The other major reason that SANs are used in large network environments revolves around the backup window mentioned earlier. Only the more expensive NAS devices will be able to perform timely and efficient backups of data stored on their disks. Compare this to the capability of a large SAN device. Using both proprietary techniques and standards such as RAID technology, SAN devices can be enabled to take snapshots of their file systems and commit them to backup devices without involving the CPU of the computer systems that make use of SANs. The file server can continue offering resources to clients while a backup is being performed.

One of the techniques of this type of backup is to simply create mirror sets with three or more members and then break the mirror by removing a disk. Similar to a snapshot backup, a disk from a mirror set (all three disks contain the same data) is taken out of the mirror set and used for the backup. The remaining members of the mirror set provide redundancy (in case one of those disks fails!), so users can continue working. When the backup is completed, the third disk that was taken out of the mirror set is brought back in, and everything it “missed” while users had access to the others is updated so that within a short time all three disks are again complete copies of each other.

Another method of creating a snapshot of data is by using checkpoints in file systems so that the backup can proceed with copying data from a disk, and the operating system can keep track of changes that need to be applied to the disk (from the checkpoint onward) after the backup has completed.

In the next section you’ll learn about the basics of a SAN, along with more differences between SAN and NAS.

Storage Area Networks

In Figure 11.1 you saw that a SAN operates as a file server on a separate network from the LAN. A SAN also has some advantages and benefits, based on its capabilities, when compared with NAS:

image SANs generally provide a faster response to a server than even some versions of locally connected SCSI devices. One version or another of SCSI technology is used in most standard servers/workstations today. SCSI has continued to be upgraded with newer versions, but the storage capacity that can be provided has reached its maximum in many environments.

image SANs can use bridges to existing SCSI equipment, thus preserving your existing investment in expensive devices. You don’t have to throw out those older SCSI devices (or those you purchased yesterday...). Instead, a bridge can allow you to continue to use this hardware as long as it remains cost-effective.

image It would be difficult to limit the amount of storage a SAN can hold. Both Arbitrated Loops and Fabric Switched technologies (both of which are described later in this chapter) have their own methods of operation. Each of these solutions, or even a mixture of the two, can provide enough storage to meet nearly any computing environment today. Storage is practically unlimited for a SAN.

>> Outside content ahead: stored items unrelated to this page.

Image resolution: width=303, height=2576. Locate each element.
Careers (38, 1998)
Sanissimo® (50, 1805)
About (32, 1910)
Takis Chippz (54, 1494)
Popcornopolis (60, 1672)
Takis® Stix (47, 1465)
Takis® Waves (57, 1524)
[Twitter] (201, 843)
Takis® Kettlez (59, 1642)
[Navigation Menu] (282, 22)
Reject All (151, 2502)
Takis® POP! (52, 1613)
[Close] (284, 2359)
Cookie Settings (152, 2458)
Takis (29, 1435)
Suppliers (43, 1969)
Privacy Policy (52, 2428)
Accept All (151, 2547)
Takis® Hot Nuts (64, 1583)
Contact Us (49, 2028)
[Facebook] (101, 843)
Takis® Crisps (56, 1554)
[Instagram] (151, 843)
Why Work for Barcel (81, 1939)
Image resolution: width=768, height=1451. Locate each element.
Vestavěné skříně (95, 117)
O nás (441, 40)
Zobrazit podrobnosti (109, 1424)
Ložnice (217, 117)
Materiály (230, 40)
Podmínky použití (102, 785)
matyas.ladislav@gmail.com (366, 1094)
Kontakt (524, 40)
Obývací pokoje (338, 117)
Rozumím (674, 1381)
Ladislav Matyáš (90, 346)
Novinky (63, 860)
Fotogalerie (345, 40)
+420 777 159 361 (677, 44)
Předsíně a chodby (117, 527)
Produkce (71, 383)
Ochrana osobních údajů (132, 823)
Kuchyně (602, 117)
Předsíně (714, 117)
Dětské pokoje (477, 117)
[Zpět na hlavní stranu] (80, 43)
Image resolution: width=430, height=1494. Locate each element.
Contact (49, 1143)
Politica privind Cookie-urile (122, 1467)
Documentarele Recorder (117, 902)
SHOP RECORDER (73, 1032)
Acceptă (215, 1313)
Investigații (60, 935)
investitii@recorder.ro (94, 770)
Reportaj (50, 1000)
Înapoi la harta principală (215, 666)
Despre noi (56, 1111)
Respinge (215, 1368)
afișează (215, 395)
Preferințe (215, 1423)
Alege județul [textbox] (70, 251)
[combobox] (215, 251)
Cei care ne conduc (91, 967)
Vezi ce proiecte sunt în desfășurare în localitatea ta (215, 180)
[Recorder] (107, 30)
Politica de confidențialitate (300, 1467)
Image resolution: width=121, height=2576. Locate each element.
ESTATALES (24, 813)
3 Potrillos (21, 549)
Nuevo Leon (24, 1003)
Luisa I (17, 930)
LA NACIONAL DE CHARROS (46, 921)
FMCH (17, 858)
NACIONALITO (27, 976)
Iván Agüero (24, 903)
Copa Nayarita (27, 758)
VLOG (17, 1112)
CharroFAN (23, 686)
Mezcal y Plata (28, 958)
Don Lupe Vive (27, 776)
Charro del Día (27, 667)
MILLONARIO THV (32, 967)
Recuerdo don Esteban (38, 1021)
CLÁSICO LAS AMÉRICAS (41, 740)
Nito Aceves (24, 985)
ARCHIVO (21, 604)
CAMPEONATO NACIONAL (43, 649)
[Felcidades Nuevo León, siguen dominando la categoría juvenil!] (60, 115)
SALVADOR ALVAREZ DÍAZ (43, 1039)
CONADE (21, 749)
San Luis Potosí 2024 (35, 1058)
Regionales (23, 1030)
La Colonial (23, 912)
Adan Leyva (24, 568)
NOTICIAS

image Although it is possible to use copper cabling with many SANs, it is more common to use fiberoptic cabling. The term Fibre Channel was developed to separate the protocol from the fiberoptic cable; yet today it is associated more with fiber-optic cables than with copper cables.

image A very important feature of SANs is the capability of eliminating the backup window discussed earlier. NAS devices have their own CPU just as do SAN-enabled adapter cards. Yet if you have very large amounts of critical data that you want to back up, a SAN will definitely provide a better solution. SAN devices, in general, operate better at creating backups that don’t impact the network. This is especially true because the SAN device can do the backup while continuing to offer file services to clients or servers, just as NAS does. However, the SAN Fibre Channel (or IP SAN network) can satisfy the server’s requests faster than local SCSI attached storage, often allowing a SAN to perform backup operations with very little or no noticeable impact on the clients.

image The Fibre Channel protocol and associated hardware devices are the main choice for SANs implementers today. However, a newer technology, called IP SANs, promises to offer about the same performance as a Fibre Channel–based SAN. IP SANs will also offer minimal training (as opposed to Fibre Channel SANs) because employees will be using existing or similar devices such as IP switches and routers. One method of implementing an IP SAN is the use of iSCSI, which uses a TCP/IP network to transmit data between a iSCSI-enabled SAN device and a server.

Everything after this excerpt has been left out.